_Data extracted from a collection_
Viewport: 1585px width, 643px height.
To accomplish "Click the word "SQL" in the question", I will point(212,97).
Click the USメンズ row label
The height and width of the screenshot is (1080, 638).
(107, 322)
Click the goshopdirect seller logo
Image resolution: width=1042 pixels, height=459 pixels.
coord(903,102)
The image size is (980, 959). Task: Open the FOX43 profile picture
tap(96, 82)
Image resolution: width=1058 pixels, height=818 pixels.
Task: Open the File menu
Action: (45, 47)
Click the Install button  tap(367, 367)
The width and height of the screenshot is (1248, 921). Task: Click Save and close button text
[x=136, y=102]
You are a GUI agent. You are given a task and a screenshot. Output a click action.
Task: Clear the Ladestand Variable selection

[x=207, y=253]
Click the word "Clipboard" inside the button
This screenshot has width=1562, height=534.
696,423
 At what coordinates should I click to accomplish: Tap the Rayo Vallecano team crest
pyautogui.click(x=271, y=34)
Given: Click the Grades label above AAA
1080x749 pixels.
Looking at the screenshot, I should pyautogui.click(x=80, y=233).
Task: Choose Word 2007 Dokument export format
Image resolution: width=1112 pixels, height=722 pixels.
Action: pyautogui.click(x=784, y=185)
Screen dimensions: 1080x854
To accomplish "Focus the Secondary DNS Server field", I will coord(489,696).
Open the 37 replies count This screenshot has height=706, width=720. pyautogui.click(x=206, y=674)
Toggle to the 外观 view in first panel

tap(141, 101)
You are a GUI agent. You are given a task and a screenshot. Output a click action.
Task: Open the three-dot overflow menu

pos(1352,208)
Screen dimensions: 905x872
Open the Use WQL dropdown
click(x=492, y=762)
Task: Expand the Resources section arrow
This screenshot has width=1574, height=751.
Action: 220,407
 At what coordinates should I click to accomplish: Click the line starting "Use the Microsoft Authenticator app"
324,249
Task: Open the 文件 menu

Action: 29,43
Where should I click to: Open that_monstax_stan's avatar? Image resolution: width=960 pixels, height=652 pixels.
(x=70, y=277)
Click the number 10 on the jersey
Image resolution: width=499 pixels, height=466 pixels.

_Problem details_
Please return each line of the entries above that contains the word "label".

_Result of the task_
Click the USメンズ row label
Given: Click the Grades label above AAA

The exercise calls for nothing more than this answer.